No ano, o avanço chega a quase 10%. Na quinta-feira, moeda dos EUA fechou vendida a R$ 4,3917.

Cédulas de dólar — Foto: Visual Hunt

O dólar opera em alta nesta sexta-feira (21), batendo logo na abertura, pela primeira vez na história, o patamar de R$ 4,40.

Às 11h26, a moeda norte-americana era negociada a R$ 4,3990 na venda, em alta de 0,17%. Na máxima até o momento chegou a R$ 4,4061. Veja mais cotações.

Já o dólar turismo era negociado a R$ 4,5950, sem considerar a cobrança de IOF (Imposto sobre Operações Financeiras).

Na sessão anterior, o dólar encerrou o dia vendido a R$ 4,3917, em alta de 0,61%, marcando novo recorde nominal (sem considerar a inflação) de fechamento. Na máxima do dia, chegou a R$ 4,3982 – maior cotação nominal intradia até então, segundo dados do ValorPro.

A marca de R$ 4,40 é o maior valor nominal já registrado. Considerando a inflação, no entanto, a maior cotação do dólar desde lançamento do Plano Real foi a atingida no final de 2002. Segundo a Economatica, com a correção pelo IPCA, a máxima histórica é a do dia 22 de outubro de 2002, quando a moeda dos EUA fechou a R$ 3,9552, o equivalente atualmente a R$ 11,016.

O dólar acumulou até a véspera alta de 2,49% no mês. No ano, o avanço chega a 9,52%.

Cena externa

No exterior, a cautela continuava pautando os mercado, com investidores de olho no impacto econômico do surto de coronavírus da China e na economia global.

Nesta sexta-feira, a comissão de saúde da província chinesa de Hubei revisou para cima o número de casos confirmados para dar conta de um relatório do departamento penitenciário. Além disso, a Coreia do Sul registrou mais casos da doença.

O surto já matou mais de 2 mil pessoas até o momento e interrompeu a atividade industrial da China, causando perturbações para vários fabricantes no mundo.

Cena doméstica

O fim de semana prolongado no Brasil em razão do Carnaval, com os bancos e B3 reabrindo apenas na quarta-feira, enquanto as praças financeiras funcionam no exterior, corrobora o tom mais cauteloso.

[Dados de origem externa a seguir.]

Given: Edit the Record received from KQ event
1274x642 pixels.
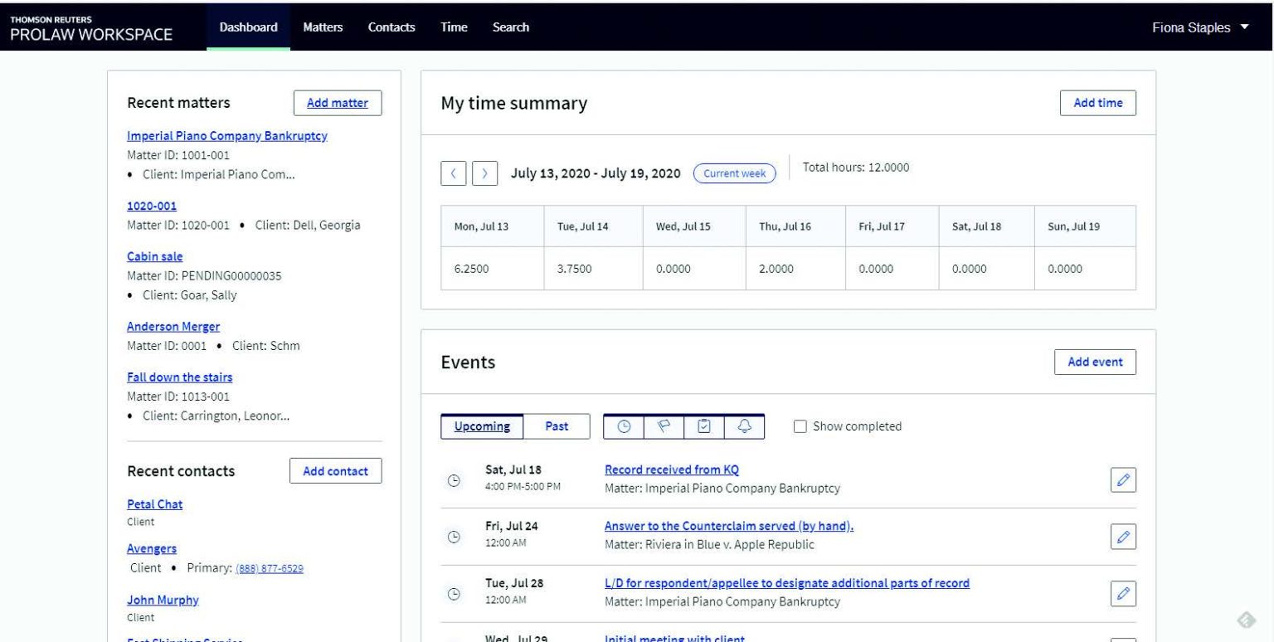Looking at the screenshot, I should pyautogui.click(x=1124, y=479).

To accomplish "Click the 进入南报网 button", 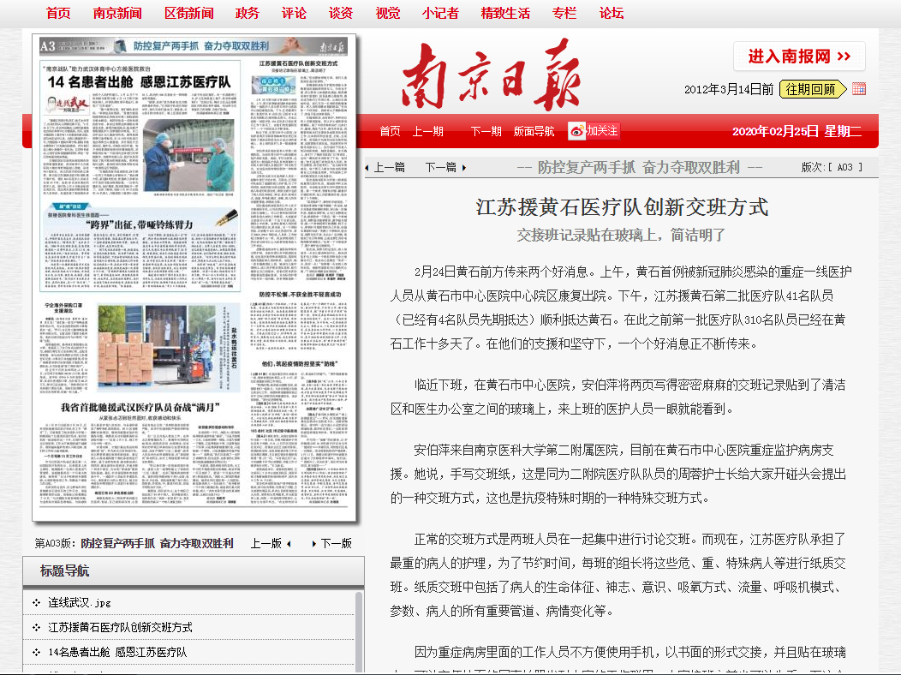I will tap(797, 56).
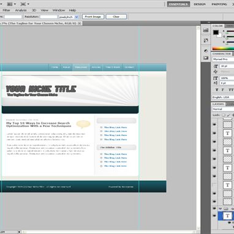Click the font size icon in Character panel
This screenshot has height=234, width=234.
(x=216, y=66)
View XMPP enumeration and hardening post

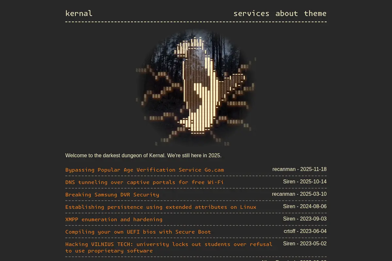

Na véspera, o ministro da Economia, Paulo Guedes, repetiu em evento mais cedo nesta quinta que o novo normal é um câmbio mais desvalorizado, em declaração feita na presença do presidente do Banco Central, Roberto Campos Neto, que dois dias atrás disse que o BC está “tranquilo” com o câmbio uma vez que não tem havido impactos sobre a inflação.